Europa Press/Contacto/Nir Alon
MADRID 20 fev. (EUROPA PRESS) -
O Movimento de Resistência Islâmica (Hamas) acusou nesta sexta-feira a “ocupação criminosa israelense” de “humilhar” os palestinos ao restringir o acesso à Esplanada das Mesquitas, complexo religioso chamado Monte do Templo pelos judeus e onde se encontra a importante mesquita de Al Aqsa, durante o Ramadã.

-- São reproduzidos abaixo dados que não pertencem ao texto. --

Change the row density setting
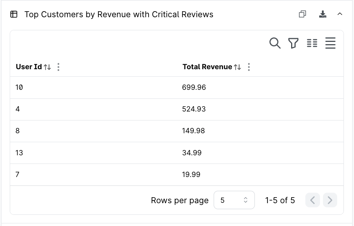(x=330, y=43)
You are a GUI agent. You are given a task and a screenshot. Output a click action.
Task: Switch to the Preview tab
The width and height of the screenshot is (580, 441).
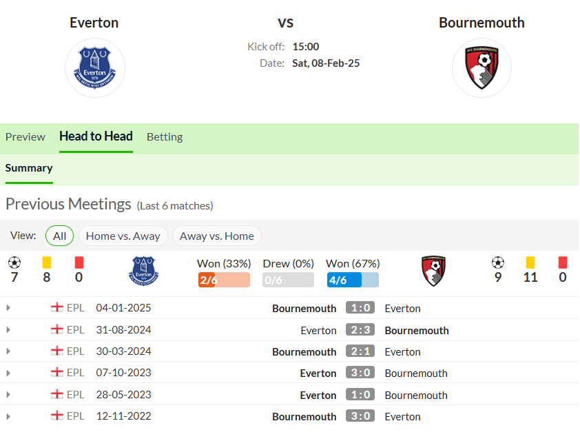pos(25,137)
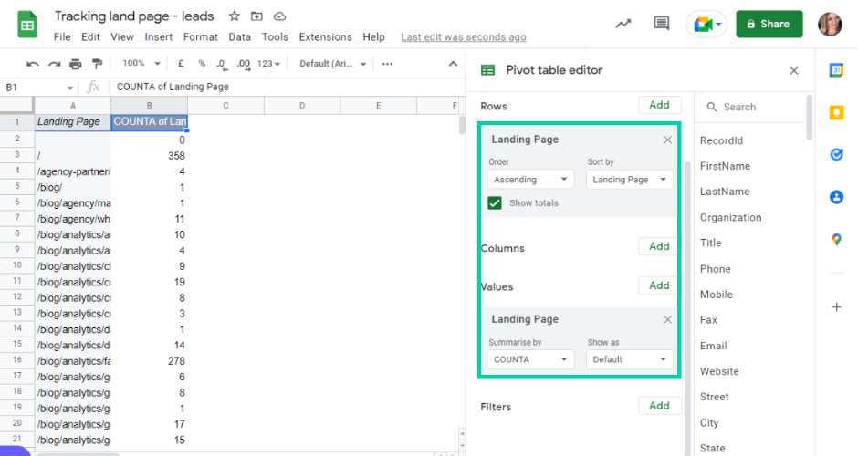Click the print icon in toolbar
Image resolution: width=858 pixels, height=456 pixels.
[75, 64]
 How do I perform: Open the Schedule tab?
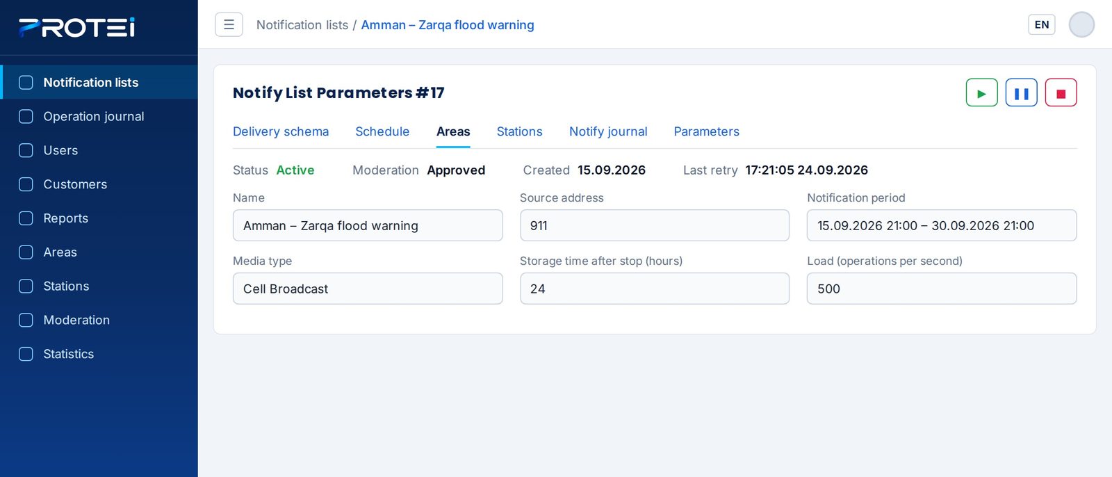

“Ressaltamos a importância de continuar nos mobilizando e intensificando a vigília em nossa mesquita durante este mês sagrado, protegendo-a assim dos planos da ocupação e das ambições dos colonos”, afirmou o Hamas em um comunicado.
Nesse sentido, afirmou que se trata de uma “humilhação deliberada contra os fiéis que procuram ir à zona para rezar” e salientou que as autoridades israelitas estão, além disso, “a restringir o número de pessoas que podem entrar a apenas alguns milhares”.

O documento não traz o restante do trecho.